Work order: Check each line of the entries below for the word "CAMINI", and copy the lines that have it.

Stored records
--- START ---

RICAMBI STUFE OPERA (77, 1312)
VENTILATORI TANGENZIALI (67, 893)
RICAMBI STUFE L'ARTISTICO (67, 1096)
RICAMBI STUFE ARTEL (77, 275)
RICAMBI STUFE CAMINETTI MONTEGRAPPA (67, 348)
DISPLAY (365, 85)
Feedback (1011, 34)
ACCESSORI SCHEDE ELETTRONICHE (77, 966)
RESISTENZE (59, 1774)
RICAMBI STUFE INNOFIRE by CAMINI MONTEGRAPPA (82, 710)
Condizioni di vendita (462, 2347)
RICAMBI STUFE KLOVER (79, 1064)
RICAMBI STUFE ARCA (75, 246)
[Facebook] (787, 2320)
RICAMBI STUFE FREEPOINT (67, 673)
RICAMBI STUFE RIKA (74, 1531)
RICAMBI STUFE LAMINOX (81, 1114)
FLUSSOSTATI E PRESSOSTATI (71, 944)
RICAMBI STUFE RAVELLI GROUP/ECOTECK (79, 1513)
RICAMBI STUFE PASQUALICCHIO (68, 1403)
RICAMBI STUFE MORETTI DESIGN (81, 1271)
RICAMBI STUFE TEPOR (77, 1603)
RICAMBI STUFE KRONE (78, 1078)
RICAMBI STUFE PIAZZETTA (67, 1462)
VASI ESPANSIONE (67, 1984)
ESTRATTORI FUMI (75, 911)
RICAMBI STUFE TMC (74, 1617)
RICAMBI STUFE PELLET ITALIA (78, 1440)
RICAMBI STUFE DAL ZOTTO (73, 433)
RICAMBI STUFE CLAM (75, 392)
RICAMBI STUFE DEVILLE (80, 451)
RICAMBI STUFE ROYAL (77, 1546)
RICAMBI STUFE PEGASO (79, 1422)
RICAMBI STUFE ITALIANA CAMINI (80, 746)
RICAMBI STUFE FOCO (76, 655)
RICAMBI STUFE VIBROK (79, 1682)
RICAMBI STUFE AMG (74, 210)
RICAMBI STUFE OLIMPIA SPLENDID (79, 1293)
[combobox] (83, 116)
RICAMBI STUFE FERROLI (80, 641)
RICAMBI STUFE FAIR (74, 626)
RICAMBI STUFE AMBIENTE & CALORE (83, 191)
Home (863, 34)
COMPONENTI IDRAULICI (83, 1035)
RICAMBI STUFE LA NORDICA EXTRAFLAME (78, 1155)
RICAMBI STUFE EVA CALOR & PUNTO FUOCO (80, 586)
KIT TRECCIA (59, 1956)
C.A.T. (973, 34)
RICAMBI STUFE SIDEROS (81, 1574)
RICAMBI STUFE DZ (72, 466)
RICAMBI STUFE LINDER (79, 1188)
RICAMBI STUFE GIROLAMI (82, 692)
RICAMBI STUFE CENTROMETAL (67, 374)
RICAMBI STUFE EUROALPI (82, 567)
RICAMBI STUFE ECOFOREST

--- END ---

Your solution:
RICAMBI STUFE INNOFIRE by CAMINI MONTEGRAPPA (82, 710)
RICAMBI STUFE ITALIANA CAMINI (80, 746)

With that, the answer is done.